When an agent starts behaving unreliably, the instinct is to add more instructions. More detail. More guardrails. More steps. I've done it myself, and I've watched it happen on my team. It feels like the responsible thing to do.

It made things worse.

I build skills for a production LLM agent. A skill tells the agent what tools are available and how to use them; it references resources that load conditionally depending on what the customer is asking. One of the skills I built includes a decision framework for data display: once you have results, here's how to decide whether to present them as a table, a chart, or something else. If you choose a chart, you must load additional resources because the charting tools require the request body in a very specific format.

Even with fully stepped-out instructions (step one, step two, step three), if the language gave the agent any room to skip a step, it would try. Charts rendered incorrectly about half the time. Request bodies for queries were malformed about half the time, throwing 400 errors from the MCP. During post error review, the agent would claim it thought it already knew enough, or that it had "memories" of the correct format, and skip loading the resources that contained the actual specifications.

The obvious response is to add more instructions. Spell it out more and add another guardrail. But the longer the prompt gets, the harder the LLM has to work to pay attention to all of it and at scale, the token cost compounds fast. Every skill load, every resource call, every agent invocation is burning through that bloated prompt repeatedly. We'd seen this repeatedly when prompts got too large: the agent started ignoring some instructions, skipping steps, and improvising in ways that looked helpful but produced inconsistent and poor results. More words just added bloat, which compounded the original problem.

The fix was precision, not more words. Instead make your words precise. "Must" instead of "need to." "Required" instead of "should." Going back through every instruction and tightening the language to eliminate loopholes. Humans read "you should do this step" and "you must do this step" as roughly equivalent. LLMs treat them as fundamentally different permission levels. The nuance of language becomes a reliability engineering problem.

What took longer to recognize was the formatting. A lot of what we'd built into our skills and resources was decorative rather than functional: section dividers that duplicated what clear headers were already doing, emoji used as visual cues, bold text meant to signal emphasis. The agent didn't interpret any of it. They were just extra characters to process. The word was still just the word.

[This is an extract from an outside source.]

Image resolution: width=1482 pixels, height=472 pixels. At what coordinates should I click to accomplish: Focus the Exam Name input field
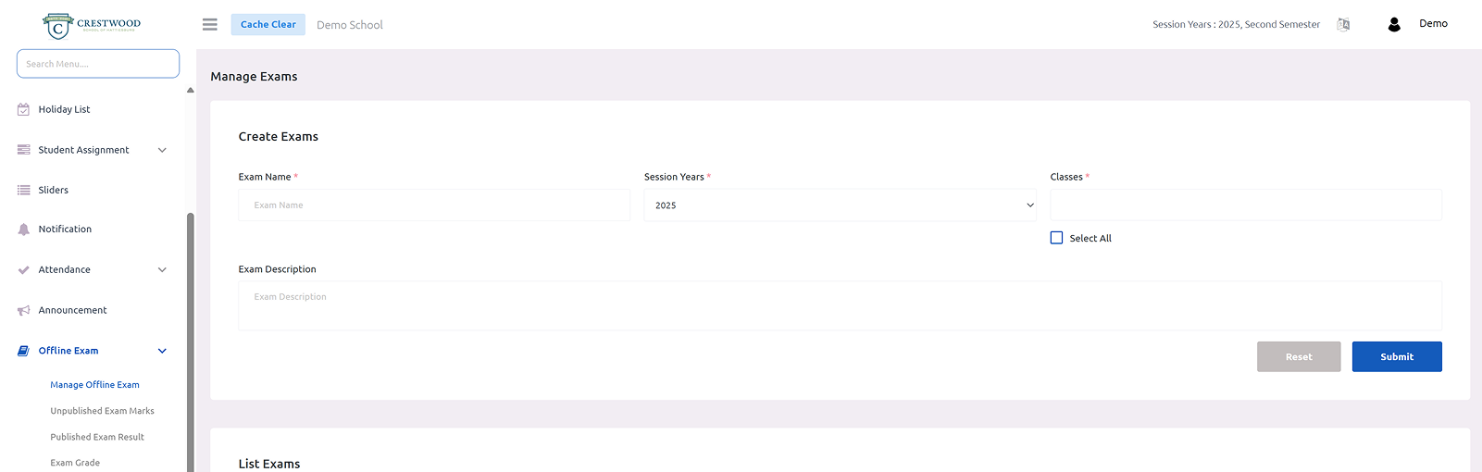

The reason it took us a while to see this comes down to something more fundamental: we weren't thinking carefully enough about who the user of these instructions actually was. We're conditioned to make things clear for other humans. And most of these instructions were developed in collaboration with an LLM which is itself trained to produce output that's readable and helpful to humans. So we were asking a human-facing system to write instructions, and it naturally wrote them for a human audience.

It wasn't until I explicitly told the LLM that these instructions would only ever be read by another LLM acting as an agent, and asked whether that changed its recommendations, that the framing shifted. It did. Immediately. The shift wasn't to completely strip out all formatting. It was more precise than that: if the formatting is doing something structural, keep it. If it's doing something visual, cut it. The agent doesn't have eyes. The one exception worth noting is code blocks, which are processed differently from inline text and do carry structural meaning for the agent. That's a narrow exception, not a reason to reach for formatting everywhere. The lesson wasn't really about formatting at all, it was about identifying your user. We just hadn't considered that the user might not be human.

What I've taken from this, both in building agent skills and in how I use AI in my own work, is that precision and freedom aren't opposites. Make your instructions lean and clear and they should still be sufficiently readable for humans to review. Precision in the structure gives the AI more room to think clearly about the substance. A lean set of instructions with exact language outperforms a verbose set with soft language. Not because the LLM is lazy, but because attention is a finite resource, and every unnecessary word dilutes the ones that matter.